Looking at the waves and their morphology should follow a consistent and precise pattern.

 

An ECG waveform including a P wave, Q wave, R wave, S wave and T wave
ECG waveform

 

 

P Waves

 

Since heart rhythms generally begin in the sinoatrial (SA) node, P wave analysis is first. For example, is there a left atrial abnormality or right atrial abnormality?

 

Q Waves

 

Next, look for Q waves. Q waves often represent myocardial infarctions. If Q waves are found in contiguous leads, look at the ST segments and T waves in these leads to date the myocardial infarction.

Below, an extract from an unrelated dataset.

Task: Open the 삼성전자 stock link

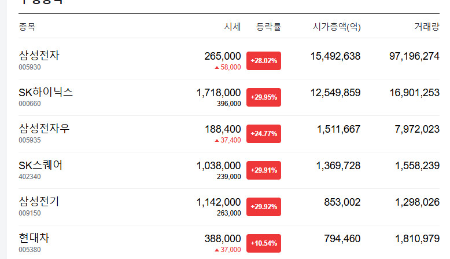Action: [39, 56]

If Q waves are found in the inferior leads (suggesting inferior wall myocardial infarction), be sure to look at the posterior leads (V1 and V2) for concomitant posterior wall myocardial infarction.

 

QRS Complexes

 

Next, look at the QRS complexes. I typically ask and answer six basic QRS complex questions.

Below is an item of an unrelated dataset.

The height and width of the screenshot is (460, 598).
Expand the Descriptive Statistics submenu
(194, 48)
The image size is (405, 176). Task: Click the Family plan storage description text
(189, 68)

  1. Are the QRS complexes tall for left ventricular hypertrophy (LVH)?
  2. Are they small for low QRS voltage?
  3. Are they wide representing a bundle branch block (BBB) or nonspecific intraventricular conduction delay (IVCD)?
  4. Are there tall R waves in lead V1, which may suggest right ventricular hypertrophy (RVH), right ventricular conduction abnormalities, or posterior myocardial infarctions?
  5. Is there poor R wave progression (PRWP) that may suggest an anterior myocardial infarction?
  6. And lastly, is the transition point in the normal spot?

 

ST Segments

 

Now you evaluate the ST segments. Look for ST-segment elevation or depression. ST-segment elevation may indicate subepicardial injury whereas ST-segment depression may indicate a subendocardial injury. Be aware though, that these changes may be due to other conditions (e.g. digoxin toxicity) or even secondary changes due to depolarization problems.

 

T Waves

 

Evaluate T wave changes next. T wave inversion may indicate myocardial ischemia, however other conditions need to be considered. Examples include subdural hematomas, drug effects, and secondary changes from depolarization abnormalities. Peaked T waves may represent hyperkalemia or hyper-acute changes from an early myocardial infarction.

 

“Think About” Section

 

Frequently ECG abnormalities seen during the above process, may not have a diagnosis at that time. Sometimes you will want to come back to an abnormality later to determine an etiology. I put these conditions into a special section that I call the “Think About” section. An example may be left axis deviation. Is it due to left ventricular hypertrophy, an inferior wall myocardial infarction, or a left anterior fascicular block? Left axis deviation may be placed in the “Think About” section so that I do not forget about it later.

 

Final ECG Diagnoses

 

As I make diagnoses along the way, I list them in the ECG Diagnosis section. By the time you finish the ECG reading approach, then all of the diagnoses are listed.

 

Clinical Diagnoses

 

The purpose of any procedure in medicine is to accurately diagnose and treat your patient. Clinical diagnoses are sought with every ECG. For example, does the patient have ischemia, coronary artery disease, an electrolyte imbalance, a faulty pacemaker, cardiac tamponade, or other conditions? Always try to make a clinical diagnosis if possible.

 

Conclusion

 

EKG interpretation is easy when the reader knows the criteria and follows a systematic approach. ECG may seem intimidating at first, but with practice, you can properly read an ECG.